Para algunos, tanto rigor pedantesco será una señal de inmadurez o de la existencia de alguno que otro complejo freudiano limitado a los pueblos de cultura protestante, pero no es así. La corrupción política no es sino un síntoma evidente del profundo desprecio que sienten muchos dirigentes por “la gente”, ante la cual su actitud es la del estafador frente a sus víctimas. Es lógico, pues, que las sociedades más corruptas sean por lo común las más injustas y las peor gobernadas. También lo es que, luego de haberse institucionalizado la democracia formal, la ciudadanía, presa del desencanto, comience a presionar para que sean eliminados los privilegios corporativos, uno de los cuales consiste en la impunidad, que los políticos se otorgaron cuando encarnaban la libertad. Puede que la Argentina ya haya entrado en esta etapa.

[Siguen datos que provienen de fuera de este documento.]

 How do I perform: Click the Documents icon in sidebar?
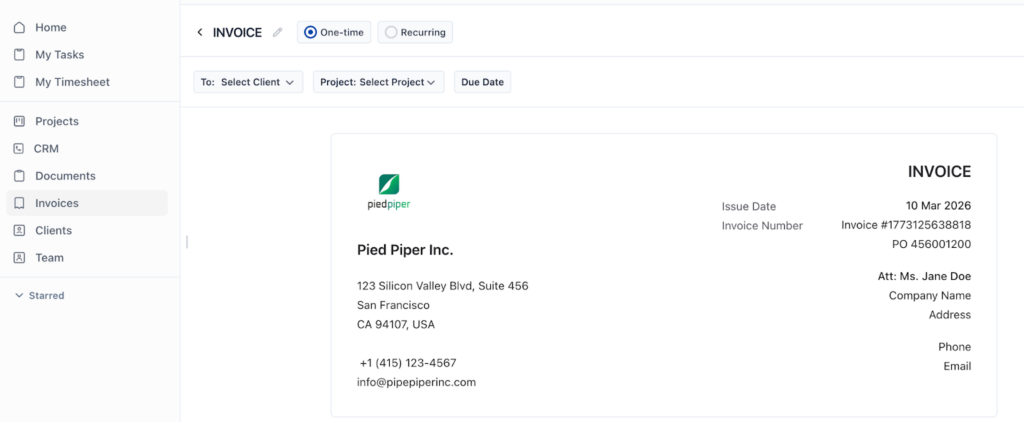pos(19,176)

De ser así, la mayoría estará por exigir que sus dirigentes, trátese de oficialistas u opositores, se comporten más como sus homólogos noreuropeos y menos como sirios o libios, cambio de enfoque de implicancias siniestras para aquellos menemistas que tienen excelentes motivos para temer a los memoriosos.

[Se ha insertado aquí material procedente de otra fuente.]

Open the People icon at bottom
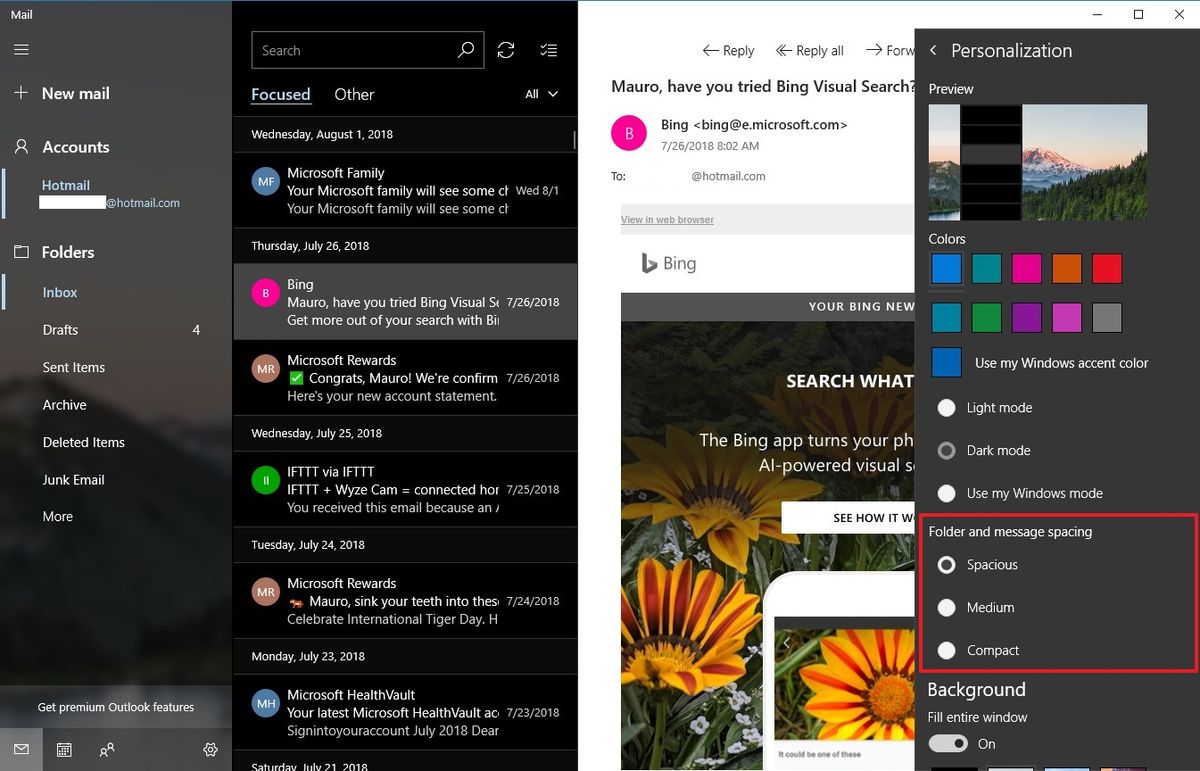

Y a antes de que Carlos Menem se instalara en la Casa Rosada, circulaba una cantidad notable de informes sobre su propia trayectoria, sobre las de quienes formaban la abigarrada corte de personajes que lo rodeaban y sobre sus vínculos con sus “paisanos” del Medio Oriente. Aunque algunos datos eran sin duda falsos, producto de la malicia o de la confusión de los tentados a investigar la vida y milagros del próximo caudillo nacional, a esta altura la mayoría de los interesados en tales cosas está convencida de que una proporción significante se aproximaba a la verdad. Como ha confirmado la pesquisa que llevó a cabo “Río Negro”, los menemistas “de la primera hora” no tuvieron empacho en hacer valer sus credenciales de árabes presuntamente fieles a la tierra de sus abuelos para recaudar los fondos que, como sabemos, son imprescindibles en todas partes para una campaña proselitista como Dios o Alá manda. En el caso de Menem, tal apego a lo árabe era relativo -el futuro presidente ni siquiera se había tomado el trabajo de aprender más de dos o tres palabras del idioma de sus mayores-, pero al pensar sus interlocutores medioorientales en lo que aquella oveja descarriada podría hacer por ellos si se las arreglaba para erigirse en presidente de los argentinos, detalles de este tipo les parecieron menores.